Vano mengangguk, seolah menyanggupi kata-kata yang terdengar seperti tantangan dari Tiora tadi. "Ngomong-ngomong, kamu mau membicarakan apa?"

"Oh, itu." Tiora menarik tangan Vano secara mendadak, memaksa pria itu membungkuk untuk semakin dekat dengannya. "Sini, aku mau membisikan sesuatu." ucap Tiora dengan suara pelan.

"Apa, Tiora?"

"Tolong bilang ke Stevano, ada titipan ucapan dari Tiora."

"Apa katanya?"

"Kata Tiora, terima kasih untuk semuanya. Terima kasih karena membuat Ibu menerima kehadiran Tiora. Terima kasih untuk semua hal-hal mengejutkan yang diberikan. Tapi, Tiora kesal karena Stevano nggak cerita kalau dia bolak-balik Bandung - Yogya buat menemui Ibu. Itu juga Tiora tahu dari cerita Mima. Maaf gara-gara itu, Stevano jadi sering terlihat kelelahan. Kata Tiora, dia sayang sama Stevano."

"Kata Stevano, ada salam buat Tiora." Vano meraih tangan kanan Tiora, mencium punggung tangan dan telapak tangan itu secara bergantian. "Katanya, sudah tugas Stevano membahagiakan Tiora." Senyum tipis menghiasi wajah tampan Vano. "Aku mencintaimu, Tiora."

Keduanya tertawa. Kali ini mereka sudah sama-sama gila. Gila karena cinta. Tapi, nikmati saja. Mereka berdua memang harus menikmatinya sampai nanti mereka tak bisa menikmatinya lagi.

"Aku mau ke rumah Jevin, kebetulan ada banyak hal yang aku ingin bicarakan. Tentang urusan pekerjaan. Nanti, aku menginap di rumah dia."

Tiora mengangguk mendengar penjelasan Vano. Tidak menunggu lama, keduanya beranjak dari teras menuju kamar Mima. Perempuan itu membuka pintu secara perlahan agar Mima tidak terbangun.

"Besok aku datang ke sini lagi." bisik Vano, nyaris tidak mengeluarkan suara. "Tidur yang nyenyak."

Tiora tersenyum. "Iya. Kamu juga."

Bibir Vano mendarat mulus di keningnya, mencium bagian itu cukup lama. Ciuman lembut yang mampu membuat Tiora melayang ke langit tinggi.

"Aku mau mencium kamu di bibir, tapi kamu tahu, aku takut melanjutkan ke hal yang lebih dari sekedar berciuman, aku juga takut membangunkan Mima." kata Vano, sedikit memiringkan kepalanya, mengintip Mima yang tengah tertidur pulas dari balik tubuh Tiora. "Aku lanjutkan nanti."

"Nanti?"

"Iya." Keduanya bertukar tatapan. Vano membawa jari-jarinya menyusuri wajah Tiora, membiarkan perempuan itu memejamkan mata, menikmati sensasi gila yang diberikan jemarinya. "Di malam pertama kita." kata Vano, tersenyum dengan jenaka.

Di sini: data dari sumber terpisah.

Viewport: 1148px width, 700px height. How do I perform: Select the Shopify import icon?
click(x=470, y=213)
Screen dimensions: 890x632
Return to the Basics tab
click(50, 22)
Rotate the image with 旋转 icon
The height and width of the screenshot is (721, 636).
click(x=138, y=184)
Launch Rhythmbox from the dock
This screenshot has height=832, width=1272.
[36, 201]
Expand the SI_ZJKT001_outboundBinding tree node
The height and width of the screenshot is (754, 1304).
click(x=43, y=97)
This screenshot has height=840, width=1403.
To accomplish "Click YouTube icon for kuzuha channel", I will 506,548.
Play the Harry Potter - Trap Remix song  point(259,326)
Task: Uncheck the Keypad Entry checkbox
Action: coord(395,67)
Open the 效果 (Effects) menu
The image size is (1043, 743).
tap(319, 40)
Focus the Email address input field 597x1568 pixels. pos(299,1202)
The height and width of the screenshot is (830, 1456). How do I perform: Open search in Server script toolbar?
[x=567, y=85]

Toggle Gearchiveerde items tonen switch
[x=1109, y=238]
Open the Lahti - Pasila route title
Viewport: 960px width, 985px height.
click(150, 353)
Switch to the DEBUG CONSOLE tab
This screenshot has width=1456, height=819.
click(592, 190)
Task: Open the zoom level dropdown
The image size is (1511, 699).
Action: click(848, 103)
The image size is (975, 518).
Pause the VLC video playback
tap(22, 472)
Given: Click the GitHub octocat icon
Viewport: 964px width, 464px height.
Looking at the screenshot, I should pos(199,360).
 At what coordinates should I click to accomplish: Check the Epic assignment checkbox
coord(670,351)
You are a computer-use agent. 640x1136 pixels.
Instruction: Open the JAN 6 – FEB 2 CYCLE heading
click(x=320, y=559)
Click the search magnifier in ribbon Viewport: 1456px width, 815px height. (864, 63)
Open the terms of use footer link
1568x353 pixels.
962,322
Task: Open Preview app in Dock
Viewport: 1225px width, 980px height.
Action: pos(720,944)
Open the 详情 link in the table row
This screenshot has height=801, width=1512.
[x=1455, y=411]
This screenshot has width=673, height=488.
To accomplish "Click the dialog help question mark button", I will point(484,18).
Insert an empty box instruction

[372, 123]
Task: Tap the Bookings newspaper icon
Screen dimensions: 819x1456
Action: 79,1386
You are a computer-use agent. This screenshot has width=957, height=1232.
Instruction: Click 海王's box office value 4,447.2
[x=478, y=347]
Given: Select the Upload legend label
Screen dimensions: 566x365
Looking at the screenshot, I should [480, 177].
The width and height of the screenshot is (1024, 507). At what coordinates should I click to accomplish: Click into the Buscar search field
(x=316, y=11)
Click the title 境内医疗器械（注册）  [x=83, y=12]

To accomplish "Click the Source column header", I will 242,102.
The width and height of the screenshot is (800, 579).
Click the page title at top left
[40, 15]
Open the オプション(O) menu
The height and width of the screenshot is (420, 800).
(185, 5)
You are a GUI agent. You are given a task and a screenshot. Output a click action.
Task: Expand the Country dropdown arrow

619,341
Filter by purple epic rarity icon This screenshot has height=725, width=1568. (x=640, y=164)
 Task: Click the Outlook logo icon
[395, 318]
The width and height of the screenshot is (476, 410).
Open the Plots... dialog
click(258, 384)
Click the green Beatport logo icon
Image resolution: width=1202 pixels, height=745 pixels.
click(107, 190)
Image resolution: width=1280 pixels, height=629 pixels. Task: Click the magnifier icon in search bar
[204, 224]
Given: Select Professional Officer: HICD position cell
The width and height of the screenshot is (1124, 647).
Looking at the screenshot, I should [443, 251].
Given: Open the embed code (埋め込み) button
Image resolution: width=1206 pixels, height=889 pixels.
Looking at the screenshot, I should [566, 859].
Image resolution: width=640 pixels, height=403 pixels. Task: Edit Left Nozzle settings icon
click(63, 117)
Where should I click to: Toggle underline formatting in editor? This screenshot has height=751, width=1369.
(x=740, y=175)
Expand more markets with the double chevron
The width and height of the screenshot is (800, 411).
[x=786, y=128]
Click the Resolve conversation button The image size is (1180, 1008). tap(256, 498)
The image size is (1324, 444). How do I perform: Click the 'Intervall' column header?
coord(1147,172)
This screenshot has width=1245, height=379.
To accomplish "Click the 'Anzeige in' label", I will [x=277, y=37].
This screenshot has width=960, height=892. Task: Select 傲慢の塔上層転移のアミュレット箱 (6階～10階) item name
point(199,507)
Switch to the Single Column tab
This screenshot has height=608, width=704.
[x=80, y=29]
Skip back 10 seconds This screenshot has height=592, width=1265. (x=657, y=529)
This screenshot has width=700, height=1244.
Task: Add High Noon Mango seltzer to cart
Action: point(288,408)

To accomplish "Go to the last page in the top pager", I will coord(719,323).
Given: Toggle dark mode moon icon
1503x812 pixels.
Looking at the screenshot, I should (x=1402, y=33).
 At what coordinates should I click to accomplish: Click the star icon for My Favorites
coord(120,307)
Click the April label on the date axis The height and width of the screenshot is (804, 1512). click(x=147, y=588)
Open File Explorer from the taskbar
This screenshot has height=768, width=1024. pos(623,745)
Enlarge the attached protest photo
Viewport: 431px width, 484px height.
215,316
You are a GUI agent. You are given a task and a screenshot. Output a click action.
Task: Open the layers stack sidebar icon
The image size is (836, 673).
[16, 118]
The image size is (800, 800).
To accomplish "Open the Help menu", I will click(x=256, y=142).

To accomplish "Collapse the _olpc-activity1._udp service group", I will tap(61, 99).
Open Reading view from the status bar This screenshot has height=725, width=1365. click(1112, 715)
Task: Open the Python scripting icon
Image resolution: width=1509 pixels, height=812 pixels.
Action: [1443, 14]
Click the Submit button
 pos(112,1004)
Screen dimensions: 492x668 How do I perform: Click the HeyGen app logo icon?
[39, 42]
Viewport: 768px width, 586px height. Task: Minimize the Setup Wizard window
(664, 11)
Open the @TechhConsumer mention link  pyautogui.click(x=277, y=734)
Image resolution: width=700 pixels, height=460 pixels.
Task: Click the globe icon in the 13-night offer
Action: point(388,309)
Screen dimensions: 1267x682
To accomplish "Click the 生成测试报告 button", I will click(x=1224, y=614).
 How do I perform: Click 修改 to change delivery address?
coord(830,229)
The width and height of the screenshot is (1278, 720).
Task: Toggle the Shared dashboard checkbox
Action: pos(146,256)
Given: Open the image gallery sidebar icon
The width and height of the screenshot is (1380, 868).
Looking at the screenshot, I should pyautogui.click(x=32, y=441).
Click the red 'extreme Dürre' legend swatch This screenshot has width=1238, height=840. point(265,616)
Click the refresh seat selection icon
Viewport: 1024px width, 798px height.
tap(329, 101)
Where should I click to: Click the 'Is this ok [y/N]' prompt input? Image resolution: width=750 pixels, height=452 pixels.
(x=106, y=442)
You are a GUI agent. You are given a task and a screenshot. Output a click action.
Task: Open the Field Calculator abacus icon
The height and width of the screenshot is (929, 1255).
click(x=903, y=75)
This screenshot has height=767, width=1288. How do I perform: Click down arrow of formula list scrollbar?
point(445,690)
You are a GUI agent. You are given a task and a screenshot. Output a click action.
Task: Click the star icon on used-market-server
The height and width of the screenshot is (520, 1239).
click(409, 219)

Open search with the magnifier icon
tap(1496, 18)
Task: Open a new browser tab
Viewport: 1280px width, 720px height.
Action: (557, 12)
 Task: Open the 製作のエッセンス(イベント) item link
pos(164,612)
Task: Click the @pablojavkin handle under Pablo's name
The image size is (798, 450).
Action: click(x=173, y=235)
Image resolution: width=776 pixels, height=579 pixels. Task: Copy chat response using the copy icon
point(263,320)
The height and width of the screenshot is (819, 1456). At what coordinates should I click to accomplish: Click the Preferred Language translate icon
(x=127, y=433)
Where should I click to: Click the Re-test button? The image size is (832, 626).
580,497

Tiora memutar bola matanya malas, melirik Vano, tersenyum geli penuh arti. Ingin sekali dia melayangkan bantal ke wajah tampan itu. Calon suami macam apa dia itu? Malah mengeluarkan celetukan-celetukan yang membuat jantungnya berdebar, wajahnya memanas dalam hitungan detik.